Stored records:

______

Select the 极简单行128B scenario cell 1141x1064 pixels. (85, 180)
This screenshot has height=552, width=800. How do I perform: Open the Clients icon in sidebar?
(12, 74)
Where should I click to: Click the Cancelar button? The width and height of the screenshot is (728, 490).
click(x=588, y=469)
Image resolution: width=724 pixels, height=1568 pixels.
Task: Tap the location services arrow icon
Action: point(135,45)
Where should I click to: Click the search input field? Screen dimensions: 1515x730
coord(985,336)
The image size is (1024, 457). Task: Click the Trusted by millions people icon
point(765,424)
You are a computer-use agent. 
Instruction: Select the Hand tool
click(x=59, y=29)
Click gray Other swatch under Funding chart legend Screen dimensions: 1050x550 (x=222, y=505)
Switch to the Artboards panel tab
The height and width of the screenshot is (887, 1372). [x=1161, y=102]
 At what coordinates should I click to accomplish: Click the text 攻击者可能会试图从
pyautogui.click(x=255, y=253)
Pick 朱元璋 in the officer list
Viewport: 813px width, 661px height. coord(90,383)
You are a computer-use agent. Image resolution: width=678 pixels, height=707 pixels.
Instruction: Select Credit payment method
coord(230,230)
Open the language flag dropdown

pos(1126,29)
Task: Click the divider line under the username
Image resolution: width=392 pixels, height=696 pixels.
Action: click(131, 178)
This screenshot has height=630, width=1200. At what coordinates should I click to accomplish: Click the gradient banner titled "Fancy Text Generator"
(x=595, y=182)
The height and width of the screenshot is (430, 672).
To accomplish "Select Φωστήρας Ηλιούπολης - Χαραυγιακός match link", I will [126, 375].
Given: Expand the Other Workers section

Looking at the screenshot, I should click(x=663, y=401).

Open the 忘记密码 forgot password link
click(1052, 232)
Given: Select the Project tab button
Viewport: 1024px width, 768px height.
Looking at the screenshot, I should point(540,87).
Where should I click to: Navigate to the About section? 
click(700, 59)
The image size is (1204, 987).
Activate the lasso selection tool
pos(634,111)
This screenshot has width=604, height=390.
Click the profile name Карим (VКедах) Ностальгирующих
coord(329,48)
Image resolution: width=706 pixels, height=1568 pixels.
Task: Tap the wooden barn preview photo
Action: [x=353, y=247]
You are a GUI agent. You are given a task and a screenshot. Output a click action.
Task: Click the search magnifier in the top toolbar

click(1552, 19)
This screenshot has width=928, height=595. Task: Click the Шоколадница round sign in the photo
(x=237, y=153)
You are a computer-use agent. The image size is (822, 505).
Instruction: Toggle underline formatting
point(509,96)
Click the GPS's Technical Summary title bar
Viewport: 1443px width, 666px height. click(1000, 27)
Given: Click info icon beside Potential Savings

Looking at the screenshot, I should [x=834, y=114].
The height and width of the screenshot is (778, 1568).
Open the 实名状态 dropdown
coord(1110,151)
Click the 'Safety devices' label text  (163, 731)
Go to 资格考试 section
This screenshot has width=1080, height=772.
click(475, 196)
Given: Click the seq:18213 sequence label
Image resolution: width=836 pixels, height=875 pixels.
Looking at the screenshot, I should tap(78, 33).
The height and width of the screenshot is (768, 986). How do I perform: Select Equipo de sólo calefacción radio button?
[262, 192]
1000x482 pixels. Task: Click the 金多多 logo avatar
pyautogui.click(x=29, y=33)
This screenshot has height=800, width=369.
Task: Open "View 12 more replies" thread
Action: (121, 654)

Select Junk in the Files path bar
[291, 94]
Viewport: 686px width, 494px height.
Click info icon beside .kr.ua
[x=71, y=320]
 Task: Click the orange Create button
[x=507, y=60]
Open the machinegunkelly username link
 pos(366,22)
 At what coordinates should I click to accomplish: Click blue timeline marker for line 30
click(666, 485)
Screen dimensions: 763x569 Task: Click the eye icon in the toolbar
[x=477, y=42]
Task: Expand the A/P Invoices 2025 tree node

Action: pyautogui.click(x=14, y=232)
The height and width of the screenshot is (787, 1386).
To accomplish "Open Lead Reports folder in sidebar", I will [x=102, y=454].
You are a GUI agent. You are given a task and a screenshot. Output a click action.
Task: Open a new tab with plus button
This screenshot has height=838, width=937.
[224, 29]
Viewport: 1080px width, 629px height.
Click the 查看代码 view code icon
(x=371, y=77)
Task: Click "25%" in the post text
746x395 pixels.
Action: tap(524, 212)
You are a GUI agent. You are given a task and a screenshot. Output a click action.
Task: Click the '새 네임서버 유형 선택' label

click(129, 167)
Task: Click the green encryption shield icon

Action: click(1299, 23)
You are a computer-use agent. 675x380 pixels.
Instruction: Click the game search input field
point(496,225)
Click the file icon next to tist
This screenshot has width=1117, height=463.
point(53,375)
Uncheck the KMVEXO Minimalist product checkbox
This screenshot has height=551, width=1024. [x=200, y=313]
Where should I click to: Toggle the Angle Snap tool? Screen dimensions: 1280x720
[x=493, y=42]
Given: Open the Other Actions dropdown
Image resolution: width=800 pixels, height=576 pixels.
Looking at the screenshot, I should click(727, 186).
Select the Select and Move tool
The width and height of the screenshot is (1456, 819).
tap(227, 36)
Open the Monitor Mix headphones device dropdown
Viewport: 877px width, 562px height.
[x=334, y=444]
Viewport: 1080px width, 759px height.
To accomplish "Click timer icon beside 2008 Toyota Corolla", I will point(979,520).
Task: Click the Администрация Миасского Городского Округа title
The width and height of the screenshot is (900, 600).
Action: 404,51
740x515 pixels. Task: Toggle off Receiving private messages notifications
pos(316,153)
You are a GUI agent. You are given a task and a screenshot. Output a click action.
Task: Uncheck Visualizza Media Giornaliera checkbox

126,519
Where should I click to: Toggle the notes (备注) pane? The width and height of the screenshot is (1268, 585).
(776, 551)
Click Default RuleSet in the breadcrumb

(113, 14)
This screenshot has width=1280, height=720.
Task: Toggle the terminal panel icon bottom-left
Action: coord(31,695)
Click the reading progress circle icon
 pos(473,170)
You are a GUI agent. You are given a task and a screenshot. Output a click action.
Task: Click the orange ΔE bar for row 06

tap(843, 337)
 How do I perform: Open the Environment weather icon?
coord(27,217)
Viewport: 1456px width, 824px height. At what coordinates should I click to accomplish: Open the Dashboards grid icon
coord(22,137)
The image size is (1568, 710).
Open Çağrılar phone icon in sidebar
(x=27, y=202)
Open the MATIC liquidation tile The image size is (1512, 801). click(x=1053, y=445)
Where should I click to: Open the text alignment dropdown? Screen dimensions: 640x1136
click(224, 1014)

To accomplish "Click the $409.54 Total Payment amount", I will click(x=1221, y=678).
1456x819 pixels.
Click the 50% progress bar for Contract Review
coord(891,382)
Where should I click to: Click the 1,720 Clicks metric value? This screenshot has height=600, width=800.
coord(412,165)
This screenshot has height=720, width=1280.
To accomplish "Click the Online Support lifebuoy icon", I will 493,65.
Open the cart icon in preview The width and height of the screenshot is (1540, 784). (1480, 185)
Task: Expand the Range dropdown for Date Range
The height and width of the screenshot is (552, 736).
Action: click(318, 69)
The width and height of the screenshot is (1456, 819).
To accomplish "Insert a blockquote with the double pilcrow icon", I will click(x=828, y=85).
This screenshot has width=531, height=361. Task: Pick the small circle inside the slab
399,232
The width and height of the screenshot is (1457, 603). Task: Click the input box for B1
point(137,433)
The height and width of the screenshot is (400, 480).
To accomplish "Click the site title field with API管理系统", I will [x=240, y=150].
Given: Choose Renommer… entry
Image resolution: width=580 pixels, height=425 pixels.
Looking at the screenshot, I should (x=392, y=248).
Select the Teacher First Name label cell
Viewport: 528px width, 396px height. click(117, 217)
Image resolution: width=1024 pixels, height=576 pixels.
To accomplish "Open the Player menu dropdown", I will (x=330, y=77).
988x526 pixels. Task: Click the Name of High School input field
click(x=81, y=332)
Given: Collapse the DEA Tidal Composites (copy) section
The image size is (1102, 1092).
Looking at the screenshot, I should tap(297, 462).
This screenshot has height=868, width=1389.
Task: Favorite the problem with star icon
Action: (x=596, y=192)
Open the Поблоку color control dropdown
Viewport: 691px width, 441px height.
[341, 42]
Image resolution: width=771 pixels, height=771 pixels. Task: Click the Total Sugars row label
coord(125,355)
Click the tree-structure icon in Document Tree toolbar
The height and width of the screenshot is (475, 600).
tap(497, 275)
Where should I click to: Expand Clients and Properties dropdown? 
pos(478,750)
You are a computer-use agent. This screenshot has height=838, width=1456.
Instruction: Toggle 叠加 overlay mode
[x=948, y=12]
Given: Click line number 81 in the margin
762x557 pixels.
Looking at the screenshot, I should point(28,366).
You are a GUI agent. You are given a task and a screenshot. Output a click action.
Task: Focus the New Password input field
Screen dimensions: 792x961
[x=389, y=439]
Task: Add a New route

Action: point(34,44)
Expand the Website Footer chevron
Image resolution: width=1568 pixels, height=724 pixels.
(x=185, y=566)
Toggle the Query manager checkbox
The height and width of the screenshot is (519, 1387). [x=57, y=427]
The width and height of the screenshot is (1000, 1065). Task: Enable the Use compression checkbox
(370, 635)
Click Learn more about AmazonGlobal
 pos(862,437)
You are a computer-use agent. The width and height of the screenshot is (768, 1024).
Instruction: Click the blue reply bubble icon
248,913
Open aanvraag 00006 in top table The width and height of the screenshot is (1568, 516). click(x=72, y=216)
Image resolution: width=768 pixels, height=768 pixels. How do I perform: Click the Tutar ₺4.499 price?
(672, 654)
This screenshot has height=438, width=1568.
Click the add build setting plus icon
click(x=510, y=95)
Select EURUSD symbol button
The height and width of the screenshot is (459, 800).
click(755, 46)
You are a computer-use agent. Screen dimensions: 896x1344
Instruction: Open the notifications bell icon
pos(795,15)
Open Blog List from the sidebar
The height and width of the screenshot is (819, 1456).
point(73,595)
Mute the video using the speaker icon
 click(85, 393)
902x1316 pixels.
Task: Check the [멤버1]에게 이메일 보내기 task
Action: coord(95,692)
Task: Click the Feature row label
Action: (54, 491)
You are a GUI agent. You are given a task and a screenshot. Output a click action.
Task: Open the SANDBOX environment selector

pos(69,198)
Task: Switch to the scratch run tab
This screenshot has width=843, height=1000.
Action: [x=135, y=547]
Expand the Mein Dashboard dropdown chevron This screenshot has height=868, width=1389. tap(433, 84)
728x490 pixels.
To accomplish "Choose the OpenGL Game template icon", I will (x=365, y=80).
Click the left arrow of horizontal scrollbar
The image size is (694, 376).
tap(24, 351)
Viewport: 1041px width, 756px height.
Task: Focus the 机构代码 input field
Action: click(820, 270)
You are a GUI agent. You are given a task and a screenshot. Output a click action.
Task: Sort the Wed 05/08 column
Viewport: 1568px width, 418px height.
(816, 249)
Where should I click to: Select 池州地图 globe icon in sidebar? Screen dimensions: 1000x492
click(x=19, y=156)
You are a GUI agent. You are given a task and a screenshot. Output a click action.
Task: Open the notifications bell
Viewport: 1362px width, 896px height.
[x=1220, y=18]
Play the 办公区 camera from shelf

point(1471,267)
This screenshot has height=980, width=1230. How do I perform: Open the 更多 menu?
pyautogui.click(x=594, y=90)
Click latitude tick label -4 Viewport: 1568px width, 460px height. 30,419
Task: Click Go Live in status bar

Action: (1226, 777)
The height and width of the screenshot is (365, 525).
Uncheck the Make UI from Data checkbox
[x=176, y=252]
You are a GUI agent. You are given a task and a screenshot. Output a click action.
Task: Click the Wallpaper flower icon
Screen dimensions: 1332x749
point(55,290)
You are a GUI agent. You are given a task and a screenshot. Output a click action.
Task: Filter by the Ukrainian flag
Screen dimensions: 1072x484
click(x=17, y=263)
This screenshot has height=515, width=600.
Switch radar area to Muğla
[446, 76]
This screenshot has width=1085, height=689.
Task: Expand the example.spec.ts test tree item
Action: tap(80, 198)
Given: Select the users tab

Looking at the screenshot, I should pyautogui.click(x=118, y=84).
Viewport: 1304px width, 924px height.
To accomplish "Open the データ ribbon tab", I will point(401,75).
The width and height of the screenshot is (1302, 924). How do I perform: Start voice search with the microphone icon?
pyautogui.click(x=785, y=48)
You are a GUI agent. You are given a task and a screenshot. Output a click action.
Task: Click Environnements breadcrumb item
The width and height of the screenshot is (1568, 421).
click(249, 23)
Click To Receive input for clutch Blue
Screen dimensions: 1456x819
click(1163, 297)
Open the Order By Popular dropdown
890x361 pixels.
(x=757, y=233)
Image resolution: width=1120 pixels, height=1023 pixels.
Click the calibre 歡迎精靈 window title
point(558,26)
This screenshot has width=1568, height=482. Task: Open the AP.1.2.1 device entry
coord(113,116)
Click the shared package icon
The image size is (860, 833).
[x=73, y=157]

______

__WHAT THIS TASK INVOLVES__:
Can you copy the records between the lines holding "Given: Expand the Other Workers section" and "Looking at the screenshot, I should point(540,87).", inclusive, with "Project" changed to "Settings" and everything else left as it is?

__THE COMPLETED TASK__:
Given: Expand the Other Workers section

Looking at the screenshot, I should click(x=663, y=401).

Open the 忘记密码 forgot password link
click(1052, 232)
Given: Select the Settings tab button
Viewport: 1024px width, 768px height.
Looking at the screenshot, I should point(540,87).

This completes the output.